Expert warns Bangkok may face worse flooding September-October
In September and October, Bangkok is at risk of flooding which may be worse than that experienced this week, especially Wednesday night, warned Assoc. Prof. Dr. Seree Supratid, a water expert and director of the Climate Change and Disaster Centre at Rangsit University.
Dr. Seree said that the flooding in Bangkok on Wednesday and Thursday was caused by an unusual amount of rainfall, measured at 160mm in some areas, which is equivalent to the maximum amount in a 10-year cycle, compared to 60mm in a 2-year cycle.

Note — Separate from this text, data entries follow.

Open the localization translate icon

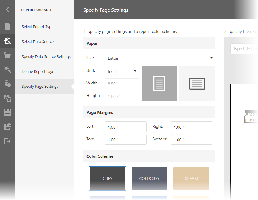pos(7,98)
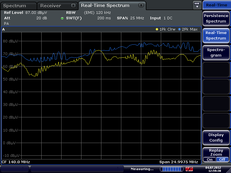Close the Receiver tab with its X icon
Image resolution: width=231 pixels, height=173 pixels.
pyautogui.click(x=74, y=5)
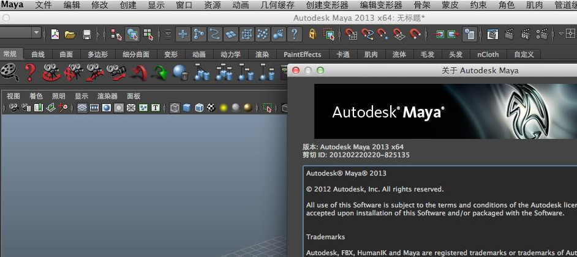Click the viewport 照明 menu
The width and height of the screenshot is (577, 257).
59,96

He explained that the 160mm of rainfall for a 10-year cycle was the average rainfall calculated from the amount of rain which fell in the past 50 years and 260mm for a 100-year cycle, adding that this kind of excessive rain can occur any time, citing the downpours on Wednesday night.

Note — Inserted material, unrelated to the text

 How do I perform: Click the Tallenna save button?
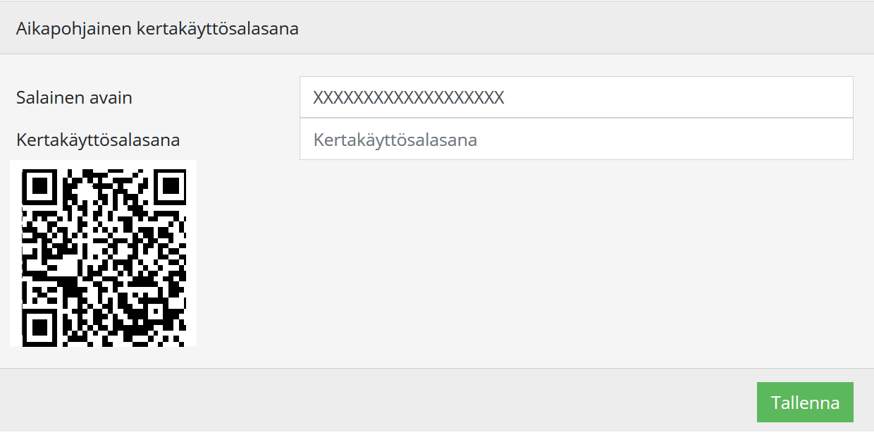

Citing information obtained from the Bangkok Metropolitan Administration (BMA), he said that the water levels in Bangkok’s canals increased by about one metre after about two hours of rainfall on Wednesday night which, he admitted, was unusual, noting that the city administration had already drained water out of the canals to increase capacity to store rain water from road surfaces.
He then suggested that the city administration investigate where the problem lies, whether it was the water pumps or the discharge of water into the river, resulting in the heavy flooding.
Dr. Seree praised the BMA’s rain forecasting system, but he said the drainage system failed and needs to be fixed before the flooding anticipated in September and October, which may be more serious due to high tides and water runoffs from the northern region during that period.